An Asian phase III trial, the AXEPT study was conducted in the same period as our study [15]. That study compared the efficacy and safety of the mCAPIRI regimen with that of standard FOLFIRI, with or without bevacizumab, in both regimens, as a second-line therapy for mCRC. They concluded that mCAPIRI group is well tolerated and non-inferior to FOLFIRI group in terms of OS. Median OS was 16.8 months (95% CI 15.3–19.1 months) in the mCAPIRI group. In our study, median OS was 13.5 months. The median relative dose intensity in this study was slightly better than that of the AXEPT trial. In the present study, grade 3/4 adverse events of diarrhea, neutropenia, and hand–foot syndrome were less frequent than the standard triweekly CAPIRI regimen [25, 26]. On the other hand, those were almost the same as in the mCAPIRI group in the AXEPT trial. As only two patients suffered from grade 3 hand–foot syndrome, but it was manageable. In contrast, we selected a bevacizumab dose of 10 mg/kg on expectation of greater effectiveness in this regimen. A bevacizumab dose of 10 mg/kg was effective for some cases and tolerable, but the numbers of patients who suffered from hypertension and proteinuria were increased for all grades (72.5% and 47.1%, respectively). After we finished enrolling the patients, another phase III trial was reported that compared bevacizumab at 5 mg/kg and 10 mg/kg [27]. No significant difference was seen between groups and the frequency of hypertension was increased in the 10 mg/kg group. Our present study may be feasibly continued and can be administered while maintaining quality of life (QOL) for patients. Patients with unresectable or advanced colorectal cancer sometimes have poor physical condition, such as ECOG PS 1–2. In addition, Japan is now becoming an aging society. We can, therefore, select this regimen comfortably and usefully not only for suitable patients, but for elderly and high-risk patients.

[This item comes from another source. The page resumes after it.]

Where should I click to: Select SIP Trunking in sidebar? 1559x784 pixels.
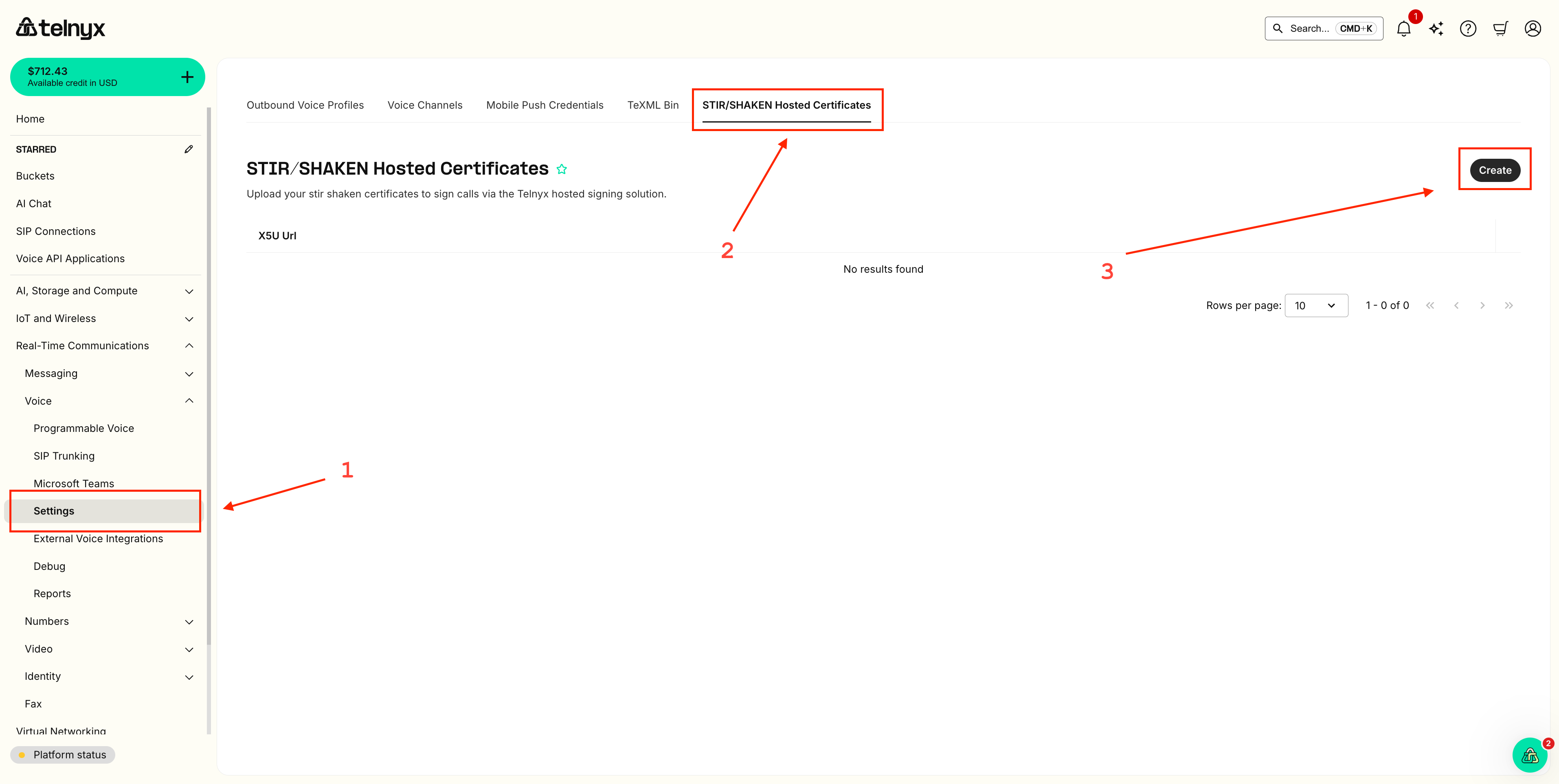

To avoid the grade 3 hypertension, we recommended bevacizumab 5 mg/kg. Based on this limitation, we concluded that biweekly CAPIRI + bevacizumab is well balanced and tolerable in terms of efficacy and safety as a second-line chemotherapy. Biweekly CAPIRI + bevacizumab (5 mg/kg) could be a replacement for FOLFIRI + bevacizumab in patients with mCRC.